Dear Sir,

Isolated limb perfusion (ILP) was introduced in clinical practice in the 1950s and earlier studies using hyperthermic ILP with melphalan for limb melanoma reported impressive results with overall response (OR) rates of 80% and complete response (CR) rates of 30 and−50% [1]. More recent reports indicate that CR rates exceeding 50% are now obtained in most melanoma treatment centres where ILP is undertaken [2] and even higher CR rates have been reported when tumour necrosis factor (TNF) has been used with melphalan [3].

We read with interest the paper by Romics in your June 2011 issue utilising melphalan ± TNF alpha in patients with unresectable melanoma of the limb and reporting an OR rate of 93% and CR rate of 67%. ILP is also undertaken in our unit and we recently audited our results which are summarised below.

From 1980 to 2001, 378 patients with limb malignant melanoma underwent therapeutic ILPs at St Mary’s Hospital, London. 41 patients had ILP of the upper limb while 337 had ILP of the lower limb (236 iliac ILP/101 femoral ILP). We employed the melphalan and mitomycin C drug regimen. 284/378 patients had complete follow-up and of these 32% had a CR, 38% had >50% response, 25% had <50% response and 6% had no response. There was a 13% leak rate in responders and 21% in non-responders. There was no postoperative mortality, while perioperative morbidity was seen in 50/284 patients (18%) and included limb oedema (34), deep venous thrombosis (8), vascular damage (4) and transient nerve/muscle damage (2). 60% of our patients survived more than a year on 5-year follow-up.

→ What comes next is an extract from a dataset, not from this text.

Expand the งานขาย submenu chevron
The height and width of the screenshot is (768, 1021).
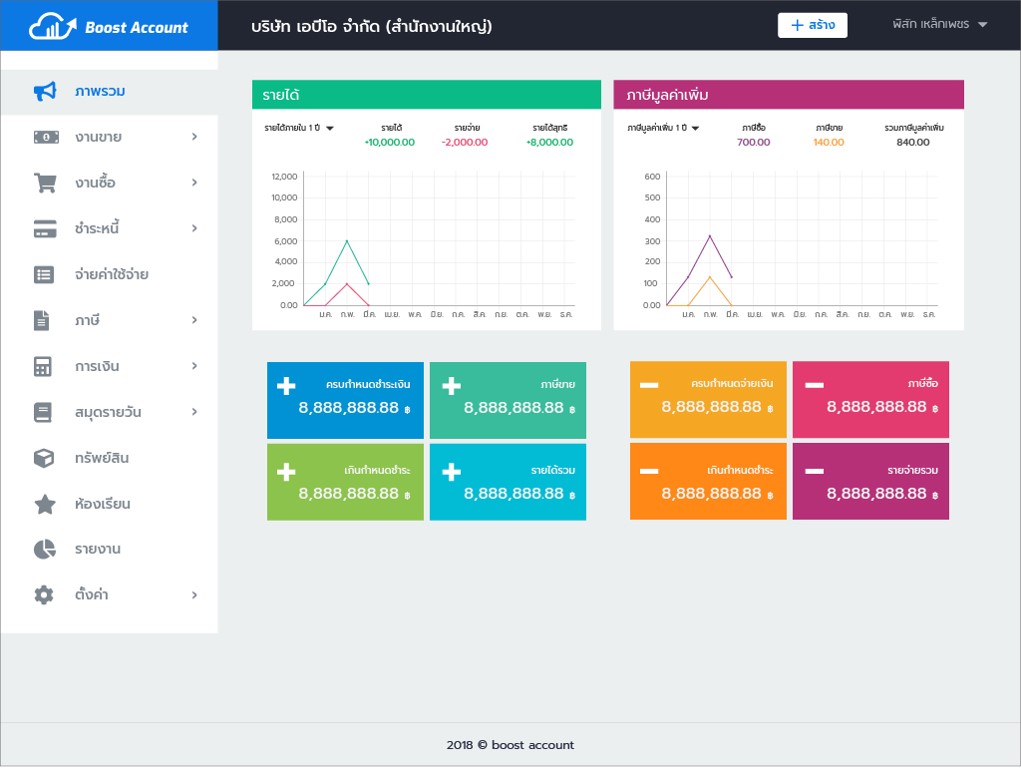coord(194,137)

ILP is a technically demanding, costly and time-consuming technique which should be undertaken in tertiary referral centres by experts. Limb amputation for nonresectable disease can lead to stump recurrences which are difficult to control and make the fitting of a prosthesis challenging. However, with good patient selection, ILP is a valuable therapeutic option and in our experience it is preferable to amputation as an effective therapeutic modality for nonresectable limb melanoma despite the significant risk of regional and systemic complications and lack of an effect on survival.

We, the undersigned, are pleased for an opportunity to report our results to augment the ever-increasing pool of knowledge relevant to this technique.